We all deserve to drink great wine and picking any wine based on how colourful the label is invariably leads to utter disappointment. We feel that sparkling wines, be it the revered Champagne, the trendy Cremant or the eternally popular Prosecco are a largely unknown quantity to many. It’s a grey area that we feel needs to be demystified. We are not here to get into the finer details and intricacies of the world of sparkling wines… we are here to give an easy to digest starter manual for millennial’s who need to know the basics, where to buy and the tech available to assist with buying wine. Topics we will cover in this post:
This handy guide will outline the different types of sparkling peddled in the UK, how to pick a decent sparkling (so you don’t unsuspectingly purchase cooking wine from your local off license) as well as where to find the best deals and comment from some of our industry friends who are at the top of their game.
There are three key methods for producing sparkling wine. Here goes:
Champagne Method (méthode champenoise) AKA The Traditional Method - This method is the most cost- and labour-intensive, producing bubbly via secondary fermentation in the bottle. Find out more about The Champagne Method here.
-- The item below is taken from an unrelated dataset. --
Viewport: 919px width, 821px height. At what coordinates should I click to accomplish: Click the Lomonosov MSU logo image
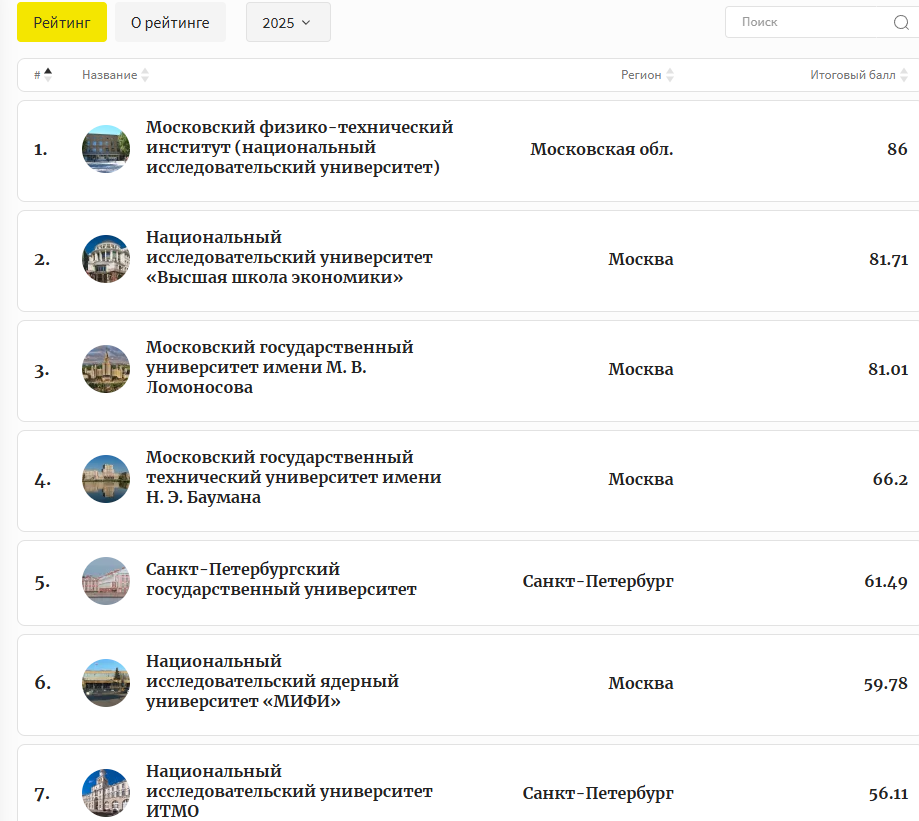[x=106, y=369]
Charmat Method AKA The Tank Method - This method ferments in a pressurised stainless steel tank – fresh yeast and sugar is added to the wine, triggering a rapid fermentation. This method of making sparkling wine does not allow the wine time to develop smaller bubbles. Find out more about The Charmat Method here.
Soda Stream method AKA The Carbonation Method - This method does not involve secondary fermentation, but instead the injection of CO2 (carbonation) into the wine. This is the same method used in making Coca-Cola and Iron Bru. The resulting large bubbles are short-lived. Find out more about The Carbonation Method here.
Sparkling Wine Speed Dating
Everyone knows Champagne. It’s the Rolls Royce of the sparkling world. Made with three grape varieties – Pinot Noir, Chardonnay and lesser known Pinot Meunier – Champagne can only carry that name if it is from the region and there are strict controls in place for this. Comparatively, Champagne prices are through the roof, but this is largely reflected by the quality of the product, and the fact that land in the Champagne region is some of the most expensive in the world. Inevitably some of this cost is passed on to you as the consumer.
Another household name, prosecco came like a freight train about a decade ago and has been impossible to stop. Prosecco is a different beast to Champagne, produced in a less labour intensive way (the Charmat Method) and with a less complex and sweeter palate. Its popularity is in no doubt down to its attractive price point and the ease with which it sits on some palates. Prosecco is a player in the sparkling wine category, with the UK outdrinking the US last year.
Less trendy. Far less trendy. Cava’s rep was obliterated in the 1990’s by some dreadful people, drinking dreadful Cava on the Costa Del Sol. These days Cava has quietly been biding its time and is no longer the ugly sister of the category. Production wise Cava has a lot going for it, using several grape varieties for complexity and being produced in much the same way as Champagne. True to form, the price point is good; Cava is the third most popular sparkling in the world.